As noted further below, the existing licence terms that DECC uses for onshore licences were drawn up
to suit the context of conventional developments and are not always a good fit for the unconventional
context. If this lack of differentiation between conventional and unconventional licences persists,
it may be problematic because it gives rise to potential uncertainties (requiring regulators and developers to have to rely on an informal understanding or expectation as to the application (or not) of the strict letter of the law) and, at worst, the possibility of legal challenge by protest or other groups. As such, it
is regarded by an increasing number of developers as an unnecessary risk which they may like to be mitigated by regulatory intervention.
Parallels may be drawn from the UK when analysing international regimes An analysis of current onshore
UK Petroleum Exploration and Development Licences (PEDLs) highlights a number of areas ripe for amendment (in order to better accommodate horizontal drilling, hydraulic fracturing and other features of unconventional developments), and as such
provides a useful comparison with other developing shale jurisdictions, where a licence, or indeed as it is suggested, production sharing or service-contract based concessions, will be equally likely to require specific adaptation.
Unconventional developments – characteristics
In order to analyse whether PEDLs are fit for the purpose of
facilitating assured unconventional developments, it is necessary to first set the scene with a basic understanding of the differences between unconventional and conventional developments, and more specifically in the context of shale developments.
Horizontal drilling / hydraulic fracturing
Horizontal drilling may be used to follow horizontal strata of shale to increase a well’s productive area or “pay zone,” which may lead to
horizontal wells crossing different surface land boundaries, which can create issues, as could the inability of a legal regime to differentiate between hydrocarbon deposits at different depths.
Surface rights issue
It is an oddity that in the UK, on the one hand, private landowners have no entitlement to hydrocarbons under their land, but on the other hand, developers are obliged to seek (and ultimately pay for) their consent to drill under their land - even at depths of several kilometres. Under UK law, mineral rights are vested
in the Crown, and thus the right to explore for hydrocarbons over a given area of land (which is likely owned
by a separate landowner) is granted by the licensing authority, the SoS via DECC. But a licensee who seeks to rely merely on the licence when it drills under a private landowner’s land is likely to be found to have
committed an unlawful act (trespass). As a result landowners (particularly if they are opposed to a development in principle) may be in a position to extract a high price for their consent for horizontal drilling, for example, under threat of legal action seeking
a court order to cease drilling or pay damages. Developers have been made nervous, and potential landowner-protestors emboldened, by the case of Bocardo SA v Star Energy  UKSC 35, in which
admittedly the Court did not grant an injunction in respect of a horizontal well drilled without consent, but did award nominal damages.
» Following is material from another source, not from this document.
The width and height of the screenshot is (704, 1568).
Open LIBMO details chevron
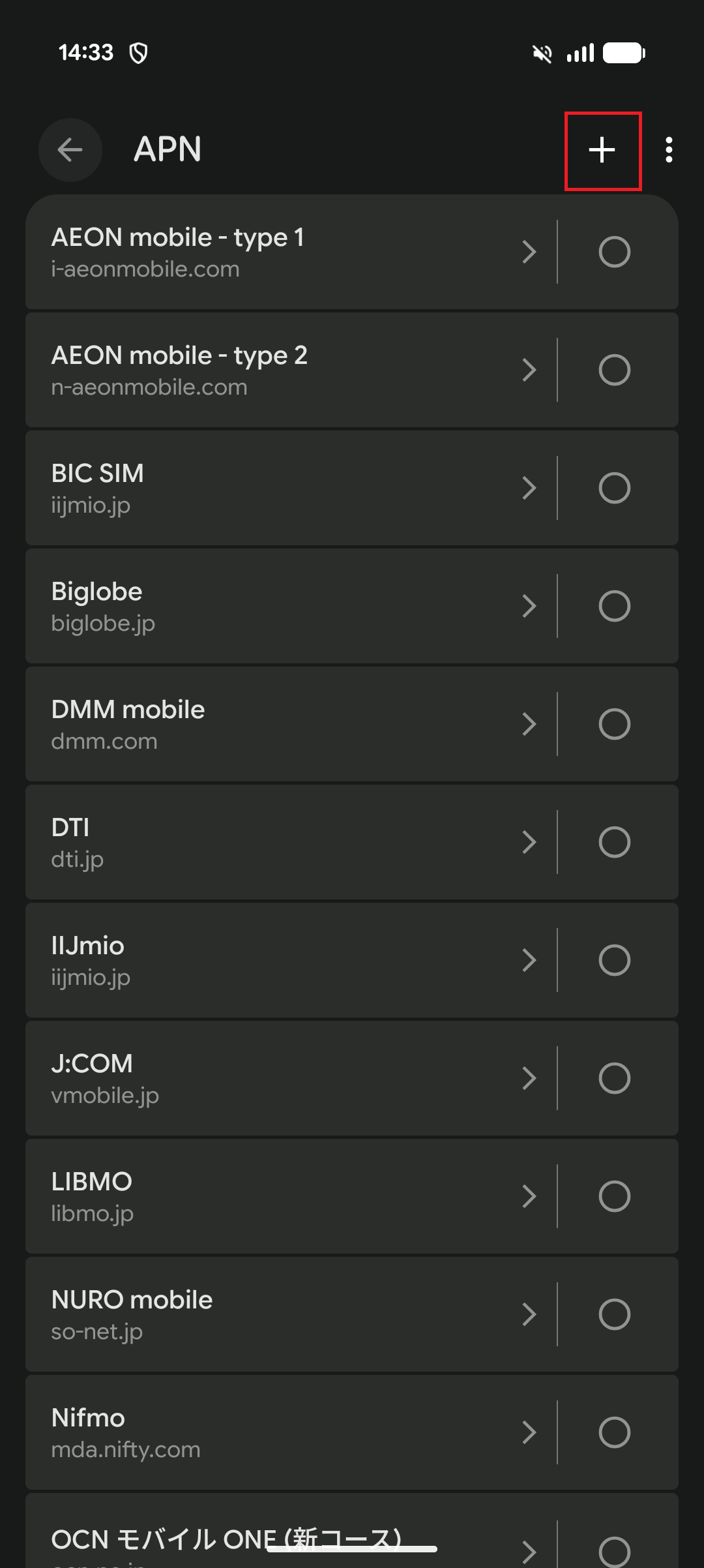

The lack of any automatic entitlement of landowners to receive a royalty
or other financial incentive from hydrocarbons produced from under their land makes their consent harder to obtain. If a landowner therefore fails to agree commercial compensation with a developer
for land access rights such as for horizontal drilling, a developer may seek compulsory access rights and establish landowner’s compensation under a procedure set out in the Mines (Working Facilities and
Support) Act 1966. Some have doubted whether this process can be used effectively (or at all) in the unconventional gas context. It involves application to the relevant
Secretary of State and then referral to the High Court, at significant delay and administrative cost, which is likely to be a substantial disincentive to developers, not to mention the potential for judicial review in relation to the Secretary of State’s referral.
Potential residual liability by a landowner for pollution caused by
a developer or site remediation upon decommissioning (in the event of
a developer’s insolvency or failure to remediate, for example) may increasingly lead UK landowners to also seek security provision from developers before voluntarily providing land access consent, however remote such eventuality may appear.
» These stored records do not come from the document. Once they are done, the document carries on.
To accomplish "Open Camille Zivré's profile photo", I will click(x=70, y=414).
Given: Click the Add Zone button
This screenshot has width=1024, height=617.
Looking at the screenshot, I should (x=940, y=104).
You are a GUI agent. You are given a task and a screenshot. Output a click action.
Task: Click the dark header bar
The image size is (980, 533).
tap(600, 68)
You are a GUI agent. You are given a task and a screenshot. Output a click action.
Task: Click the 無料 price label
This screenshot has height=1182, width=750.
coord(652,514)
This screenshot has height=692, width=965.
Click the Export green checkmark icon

It is for these reasons that any simplified process of access to land rights, such as those referred to above and expected to be announced in the Queen’s Speech on 4 June 2014, will likely be welcomed by developers.
The creativity or otherwise, of the solution adopted, will be interesting to see. Whilst UK landowners are very unlikely to be given a route to sharing profits derived from mineral rights, a novel, perhaps analogous, approach was taken in the US state of Texas, with respect to “Relinquishment Act” land. In this case, the State government developed a concept
of allowing a surface owner to enter
into oil and gas leases for the State, and then the State agreed to split earnings with the surface owner.
It is submitted that, particularly where shale deposits are deep, developers may, over time, wish to explore for or develop hydrocarbon deposits which sit beneath or above conventional hydrocarbon fields, or indeed licensing authorities may wish to encourage exploitation at differing depths. Whilst licensed blocks have been split in some jurisdictions
over time, on a case by case basis, licensing authorities have not generally designed licensed areas to allow horizon splits, particularly given the technical and commercial
challenges of allocating the risks and rewards of developing one depth at the potential expense of another. It is submitted that the ability to split horizons in the future, particularly in deep shale such as in the UK, where land is relatively scarce, should be considered by licensing authorities in the context of horizon splits successfully implemented in
Whilst horizon splits have occurred in various jurisdictions in a conventional context, it is conceded that facilitating this in specifically unconventional contexts appears novel.
US practice for example, has not generally addressed the issue, and indeed highlights the issue not
as a regulatory opportunity and challenge, but more as a potential operational obligation. Indeed some writers have noted that the
failure to develop all portions of a productive shale, may trigger an implied obligation of the lessee or operator to develop all parts of a shale (including at differing depths), but which is currently far from viable.
Indeed, many mineral owners in the US have their oil and gas leases draughted to require the release
of the lease, below the deepest depth from which production is established, after a certain time (following execution of the lease). In response, operators have taken to stacked drilling (being the drilling of parallel, vertical well-bores, each going to different “kick-off” depth).
In other instances, operators have farmed-out of undeveloped horizons.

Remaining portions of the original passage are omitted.